_Page extract_
--------
Blatant abuse of Chapter 11? J&J says its use of 'Texas two-step' is all about fairness
As a five-day trial over Johnson & Johnson’s controversial talc bankruptcy wrapped up last week, the pharma giant had a final argument to make: That plaintiffs’ attorneys have a “perverse incentive” behind their rejection of the pharma giant’s bankruptcy strategy.
The case stems from 38,000 lawsuits claiming J&J’s widely used baby powder and other talc products contained asbestos and caused mesothelioma and ovarian cancer. As cases mounted, J&J attempted to dig itself out by spinning the talc-related liabilities into a new company called LTL Management, which then filed for bankruptcy.
To do so, the company invoked a Texas law that allows liabilities to be separated from assets into a new entity, a process formally known as a divisional merger but colloquially called a “Texas two-step” bankruptcy. But while J&J argues the bankruptcy filing was necessary to deal with untenable court costs, others argue the move is a blatant misuse of the Chapter 11 system.
A committee representing the talc claimants filed a motion to dismiss the case, resulting in a five-day trial that occurred last week. US bankruptcy judge Michael Kaplan of New Jersey said a decision is expected by Feb. 28, according to a source with knowledge of the matter.
During the trial, LTL’s lawyers argued that plaintiffs’ attorneys have their own incentive to reject the bankruptcy case, as they could potentially pocket more money from filing lawsuits than by negotiating a deal, according to Bloomberg, which first reported the news. J&J said in October that it had racked up nearly $1 billion in defense costs and about $3.5 billion in payments for settlements and verdicts.
“After a week-long trial, undisputed evidence from more than 10 witnesses demonstrated the objective fact that a bankruptcy resolution will be more fair to more claimants and provide equitable compensation in the shortest amount of time,” Allison Brown, a Skadden Arps partner representing LTL, told Endpoints News. “The fierce opposition to such a resolution mounted by plaintiffs’ lawyers raises serious questions about a perverse incentive of the mass tort system, which rewards plaintiffs’ lawyers with contingency fees of up to 45% of jury verdicts.”
Meanwhile, those on the claimants’ side — including a group of law professors who filed a “friend of the court” brief — argue that the Texas two-step move is a “direct attack on the fundamental integrity of the Chapter 11 system,” that would “deprive innocent talc victims of their day in court.”
Only a handful of talc-related suits have made it to trial and been resolved over the last decade — and though the company says it has prevailed in a majority of cases, it’s also had its share of losses, including a Missouri case in 2018 when a jury awarded plaintiffs more than $4.7 billion in damages.
An attorney representing the claimants declined to comment.
Though questions about whether J&J’s baby powder contained asbestos first surfaced back in the 1970s, J&J maintains that it has “never manufactured a product that contained asbestos,” and that its talc products are safe. The pharma giant stopped manufacturing the talc-based powder in May 2020, but cited declining sales as its reasoning.
The company said in a statement to Endpoints on Tuesday:
Johnson & Johnson has long-stated that we have been considering all options with regard to managing the talc litigation. The plaintiffs’ lawyers have failed to provide any alternative solution to resolve these cases while LTL stands ready to move forward, mediate and find a fair and equitable resolution.
--------
_Input data_
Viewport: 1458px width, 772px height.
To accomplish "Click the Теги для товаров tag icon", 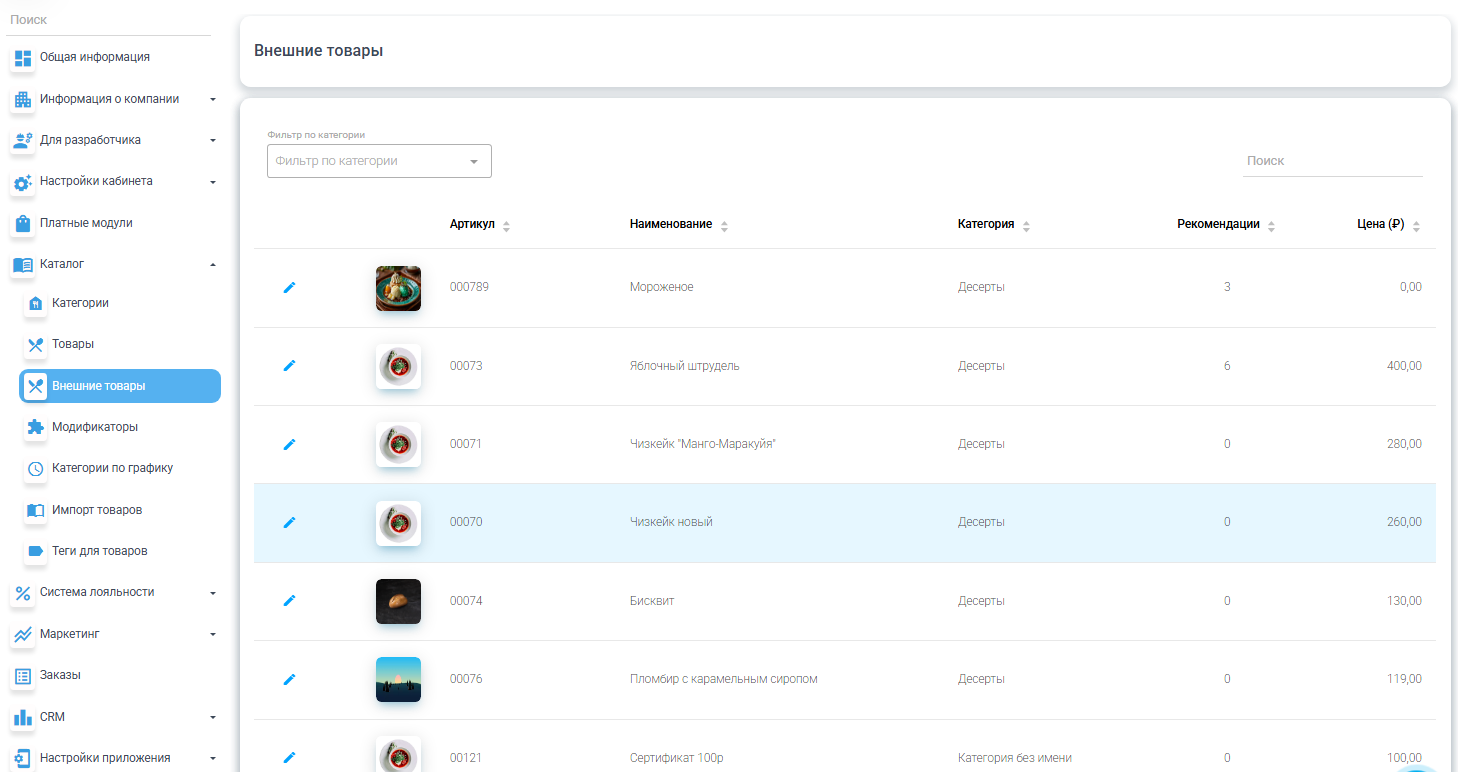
--------
_Task 1_
Copy the passage of the talc bankruptcy article from "Meanwhile, those on" up to and including "declined to comment.".
_Task 2_
Answer these questions from the talc bankruptcy article:
(a) How many lawsuits does the case stem from?
(b) By what date is a decision from the judge expected?
(c) In what month and year did the company stop manufacturing the talc-based powder?
None of the material is needed here.

_Task result 1_
Meanwhile, those on the claimants’ side — including a group of law professors who filed a “friend of the court” brief — argue that the Texas two-step move is a “direct attack on the fundamental integrity of the Chapter 11 system,” that would “deprive innocent talc victims of their day in court.”
Only a handful of talc-related suits have made it to trial and been resolved over the last decade — and though the company says it has prevailed in a majority of cases, it’s also had its share of losses, including a Missouri case in 2018 when a jury awarded plaintiffs more than $4.7 billion in damages.
An attorney representing the claimants declined to comment.

_Task result 2_
(a) 38,000
(b) Feb. 28
(c) May 2020